The man takes his mother-in-law and the boy / to visit her bedside, which seems the appropriate way to say it / because it does feel like his wife’s on the verge / of some small death at least, and they should pay / their respects before anything else might happen, another loss / still a fair possibility this early.
The boy darts ahead / down the bowed hallway, fast enough he disappears / for a moment if the man doesn’t keep up. Eager, yes, but also / too unsure of the room, the boy stops to ask, Where’s Mom? / The man points to the correct door, has the boy open it / so he might be the first face she sees, / he the reminder of what can result from dogged resolve / and a mess of pharmaceuticals.

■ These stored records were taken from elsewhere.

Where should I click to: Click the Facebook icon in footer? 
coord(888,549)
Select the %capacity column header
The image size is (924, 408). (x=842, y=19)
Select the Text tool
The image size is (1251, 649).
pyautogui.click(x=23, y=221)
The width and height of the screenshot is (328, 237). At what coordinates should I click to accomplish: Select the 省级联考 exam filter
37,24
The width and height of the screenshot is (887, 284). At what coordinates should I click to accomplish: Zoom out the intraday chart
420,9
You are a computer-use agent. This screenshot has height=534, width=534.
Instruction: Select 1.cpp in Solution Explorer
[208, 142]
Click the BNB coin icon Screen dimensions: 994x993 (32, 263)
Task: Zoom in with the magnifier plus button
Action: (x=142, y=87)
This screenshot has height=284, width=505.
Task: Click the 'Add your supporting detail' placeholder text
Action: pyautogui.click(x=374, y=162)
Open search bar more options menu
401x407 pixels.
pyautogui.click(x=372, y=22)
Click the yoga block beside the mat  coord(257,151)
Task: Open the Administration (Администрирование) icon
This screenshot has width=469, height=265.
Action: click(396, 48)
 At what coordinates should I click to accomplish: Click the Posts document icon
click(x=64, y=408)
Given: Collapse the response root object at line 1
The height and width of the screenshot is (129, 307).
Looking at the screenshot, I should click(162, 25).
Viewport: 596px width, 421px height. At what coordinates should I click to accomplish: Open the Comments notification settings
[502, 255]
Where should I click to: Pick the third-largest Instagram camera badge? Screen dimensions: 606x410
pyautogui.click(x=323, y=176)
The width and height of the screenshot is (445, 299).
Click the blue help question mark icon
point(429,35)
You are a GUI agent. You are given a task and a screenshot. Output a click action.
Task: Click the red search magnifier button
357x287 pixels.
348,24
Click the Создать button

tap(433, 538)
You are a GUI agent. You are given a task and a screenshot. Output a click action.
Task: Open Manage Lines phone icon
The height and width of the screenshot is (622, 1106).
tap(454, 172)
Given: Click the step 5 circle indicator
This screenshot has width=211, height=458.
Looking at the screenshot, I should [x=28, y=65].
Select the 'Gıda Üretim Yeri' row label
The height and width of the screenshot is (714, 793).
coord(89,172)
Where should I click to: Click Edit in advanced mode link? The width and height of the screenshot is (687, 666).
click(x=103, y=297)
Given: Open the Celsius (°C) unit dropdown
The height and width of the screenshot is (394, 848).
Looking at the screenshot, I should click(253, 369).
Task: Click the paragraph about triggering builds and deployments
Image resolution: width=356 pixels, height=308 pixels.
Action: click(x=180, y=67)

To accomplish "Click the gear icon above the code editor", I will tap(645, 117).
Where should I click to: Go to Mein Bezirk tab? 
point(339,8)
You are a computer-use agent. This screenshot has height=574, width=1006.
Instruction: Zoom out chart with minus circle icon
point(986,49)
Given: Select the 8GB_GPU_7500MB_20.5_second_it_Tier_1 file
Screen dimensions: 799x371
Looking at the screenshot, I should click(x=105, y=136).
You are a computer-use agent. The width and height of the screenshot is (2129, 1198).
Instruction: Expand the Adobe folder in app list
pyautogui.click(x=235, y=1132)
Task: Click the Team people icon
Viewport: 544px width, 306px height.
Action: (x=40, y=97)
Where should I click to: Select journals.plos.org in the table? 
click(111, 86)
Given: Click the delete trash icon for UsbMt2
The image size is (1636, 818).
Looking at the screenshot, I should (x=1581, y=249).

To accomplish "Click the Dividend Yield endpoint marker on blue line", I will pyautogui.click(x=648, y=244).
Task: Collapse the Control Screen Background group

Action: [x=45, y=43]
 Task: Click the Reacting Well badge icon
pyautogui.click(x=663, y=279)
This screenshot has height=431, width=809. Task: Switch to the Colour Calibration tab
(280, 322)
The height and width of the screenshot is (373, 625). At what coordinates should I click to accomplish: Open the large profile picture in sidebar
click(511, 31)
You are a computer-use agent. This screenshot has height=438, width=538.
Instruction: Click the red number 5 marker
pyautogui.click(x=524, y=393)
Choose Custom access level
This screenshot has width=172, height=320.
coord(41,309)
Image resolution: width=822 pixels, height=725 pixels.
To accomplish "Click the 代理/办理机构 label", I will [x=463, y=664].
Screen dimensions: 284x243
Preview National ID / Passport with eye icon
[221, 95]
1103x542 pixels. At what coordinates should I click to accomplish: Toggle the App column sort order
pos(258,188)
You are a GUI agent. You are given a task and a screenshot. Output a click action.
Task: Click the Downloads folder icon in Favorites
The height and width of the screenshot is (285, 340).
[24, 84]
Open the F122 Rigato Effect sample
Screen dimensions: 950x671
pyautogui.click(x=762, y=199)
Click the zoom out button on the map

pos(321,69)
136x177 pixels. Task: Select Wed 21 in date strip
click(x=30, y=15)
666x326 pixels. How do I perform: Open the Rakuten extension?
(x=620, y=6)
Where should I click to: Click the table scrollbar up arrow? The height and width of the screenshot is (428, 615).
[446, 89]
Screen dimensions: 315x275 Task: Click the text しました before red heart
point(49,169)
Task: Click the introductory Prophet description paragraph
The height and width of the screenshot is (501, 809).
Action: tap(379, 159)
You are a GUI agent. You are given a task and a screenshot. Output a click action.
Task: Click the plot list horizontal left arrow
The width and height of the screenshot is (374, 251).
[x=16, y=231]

The room is dark, save the glow / of the IV pump’s monitor and the crack of sun / stealing in where window jamb meets shade’s edge. / This doesn’t bother the boy. He only sees her / struggle out from her fetal position, her sheets, her every / blue thought. He only hears her say, There he is.
Michael Levan has work in recent or forthcoming issues of Iron Horse Literary Review, Hobart, Hunger Mountain, Indiana Review, Valparaiso Fiction Review, Radar Poetry, Mid-American Review, and American Literary Review. He is an Assistant Professor of English at the University of Saint Francis and writes reviews for American Microreviews and Interviews. He lives in Fort Wayne, Indiana, with his wife, Molly, and children, Atticus and Dahlia.